L’inertie des variables démographiques facilite par nature leurs projections à moyen terme, en intégrant à la fois les tendances passées et les hypothèses économiques et sociologiques les plus probables sur le futur. Les projections pour 2050 présentent donc une bonne fiabilité, confortée par la stabilité des résultats depuis 2020.
Elles conduisent à deux constats majeurs. D’abord, la poussée démographique de l’ASS, hors phénomène majeur aujourd’hui inconnu, devrait se ralentir, mais cette décélération restera modeste par rapport à celle attendue pour le reste du monde. Le poids relatif de la population subsaharienne continuera dans ce cas à se renforcer, passant à près de 22% de celle du monde, soit 2,1 milliards sur 9,7. Le continent tout entier avoisinerait alors 2,5 milliards de personnes. En second lieu, la différentiation entre les régions les plus dynamiques s’accentuerait nettement.
L’Afrique orientale resterait de loin la plus peuplée -855 millions d’habitants- mais avec la transition démographique la plus marquée, surtout grâce au Kenya. L’Afrique centrale aurait la hausse la plus forte, emportée par la croissance très vive de la RDC -218 millions de personnes en 2050. L’Afrique occidentale garderait une évolution intermédiaire, résultante de tendances divergentes entre par exemple le Ghana et les pays du Sahel.

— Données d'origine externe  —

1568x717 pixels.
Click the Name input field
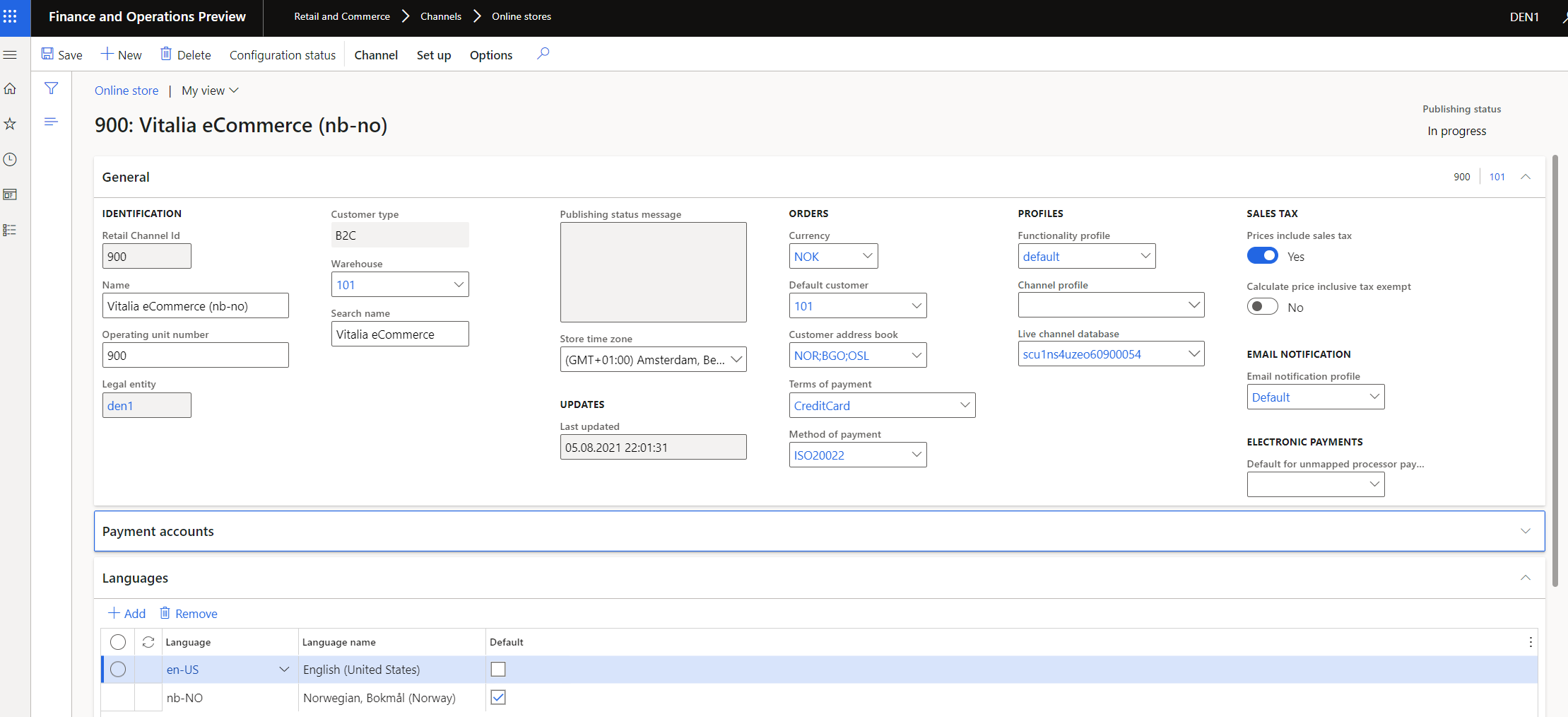pyautogui.click(x=196, y=305)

Enfin, l’analyse par classe d’âges, séparant les actifs (de 15 à 65 ans) et les autres, met en valeur que la part des premiers reste presque partout inférieure au seuil nécessaire pour le déclenchement du dividende démographique, souvent estimé à 1,7 au vu des expériences asiatiques récentes. Celui-ci donne aux nations qui y parviennent l’avantage comparatif lié au poids plus important de la richesse créée par les actifs que des coûts nécessaires pour la prise en charge des inactifs. Or, la situation de ce ratio en 2024 montre d’abord sa grande dispersion – d’à peine 1 à environ 1,5 en ASS et jusqu’à près de 2 en Afrique du Sud et au Maroc. De plus ce rapport est souvent surestimé dans la mesure ou les actifs réels sont souvent inférieurs aux actifs théoriques en raison des taux élevés de chômage, de l’importance des emplois informels peu productifs et d’autres difficultés propres à l’Afrique comme celle du financement d’investissements critiques. La date d’atteinte de ce dividende varie par suite fortement et, en l’état actuel des données, ne serait antérieure à 2050 que pour un nombre très limité de pays.

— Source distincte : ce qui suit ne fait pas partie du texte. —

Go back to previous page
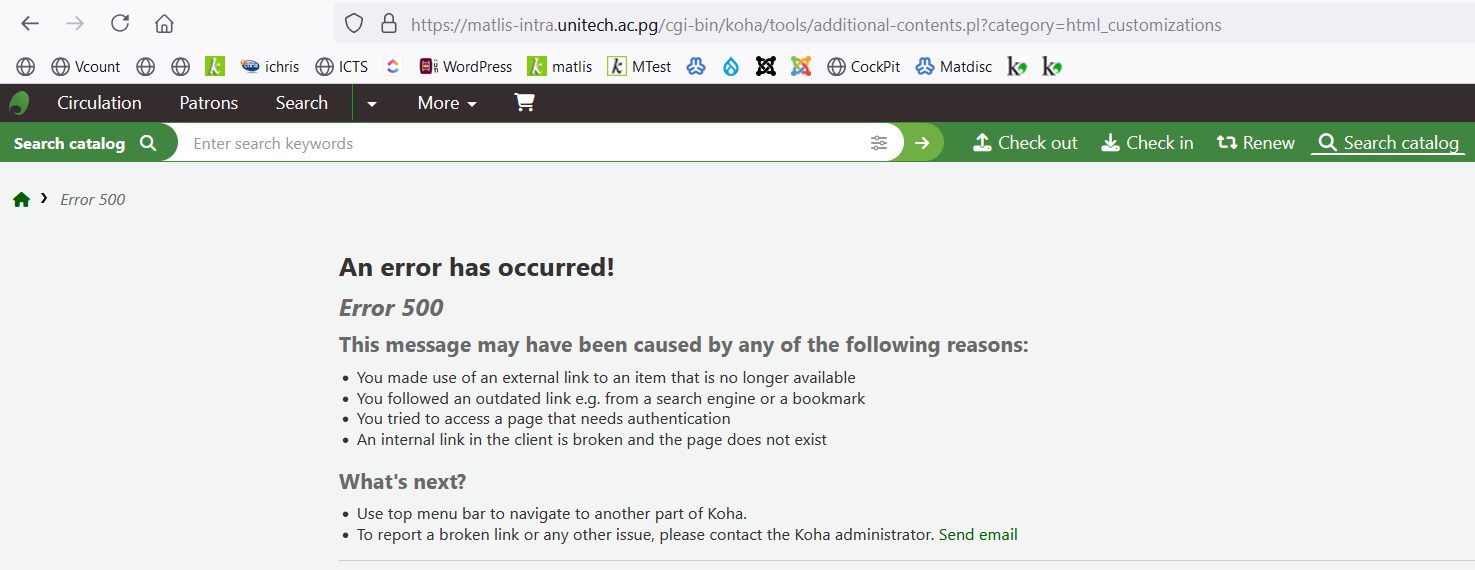 (30, 24)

Les statistiques témoignent ainsi, en particulier en Afrique subsaharienne, de la réalité des mutations démographiques, même si elles sont peu rapides, d’une part, et de l’amplitude grandissante des écarts d’évolution entre nations, d’autre part. Ces conclusions tendent bien à confirmer l’intensité de la corrélation positive de ces variables avec les données économiques.